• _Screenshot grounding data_
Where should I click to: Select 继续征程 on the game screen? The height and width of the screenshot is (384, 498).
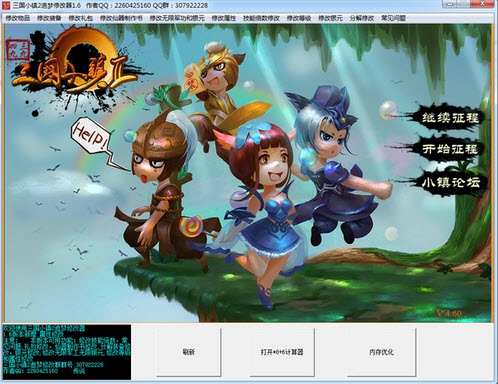[450, 118]
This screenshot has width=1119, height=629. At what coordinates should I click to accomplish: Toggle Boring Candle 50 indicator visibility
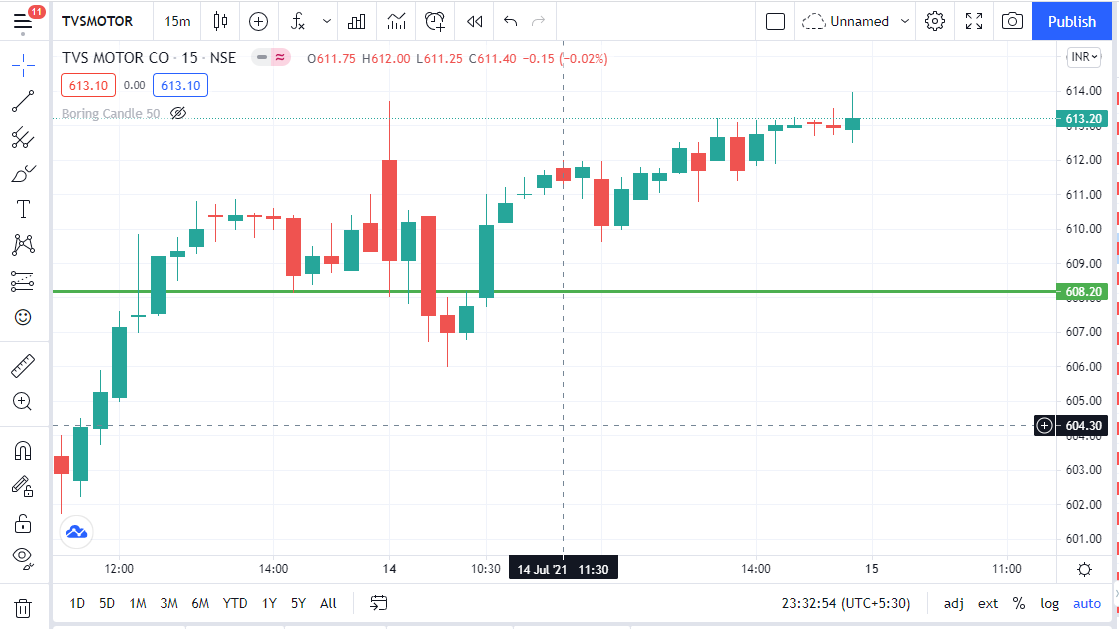coord(178,114)
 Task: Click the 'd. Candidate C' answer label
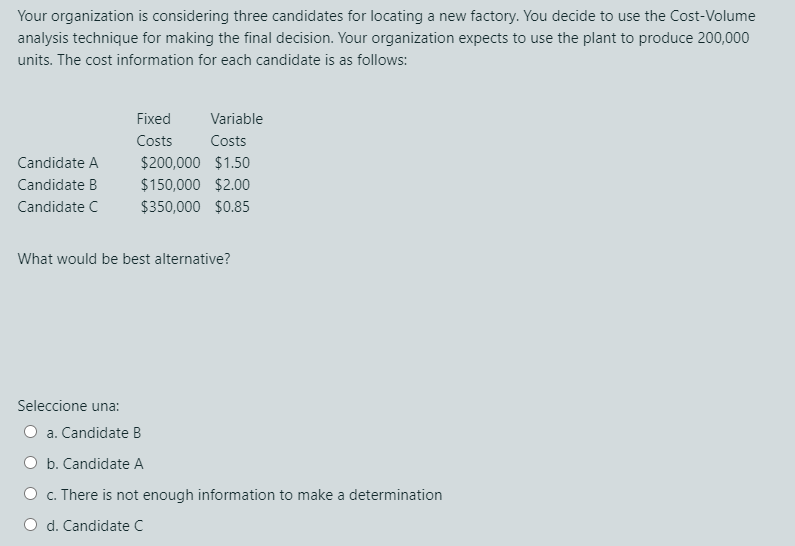pos(95,526)
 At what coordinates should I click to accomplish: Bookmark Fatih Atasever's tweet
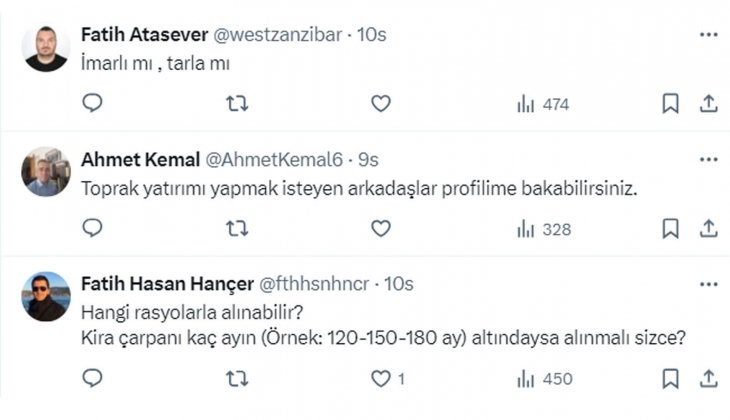point(670,103)
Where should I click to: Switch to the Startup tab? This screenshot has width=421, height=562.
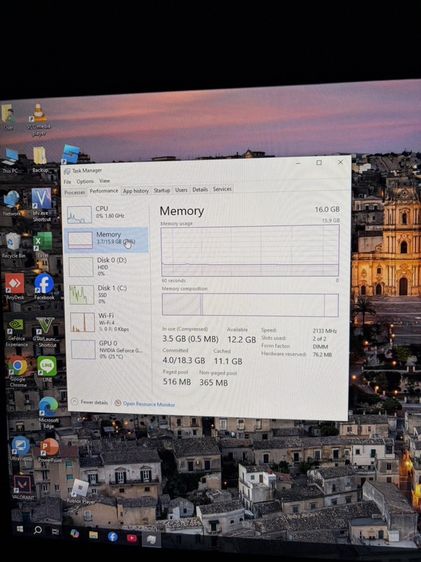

• _Task goal_
Could you reproduce the entries verbatim, leaving out all pictures?

• _Response area_
Where should I click to: Select 继续征程 on the game screen? The height and width of the screenshot is (384, 498).
[450, 118]
This screenshot has width=1119, height=629. At what coordinates should I click to accomplish: Toggle Boring Candle 50 indicator visibility
coord(178,114)
 Task: Click the 'd. Candidate C' answer label
pos(95,526)
 At what coordinates should I click to accomplish: Bookmark Fatih Atasever's tweet
point(670,103)
Where should I click to: Switch to the Startup tab? This screenshot has width=421, height=562.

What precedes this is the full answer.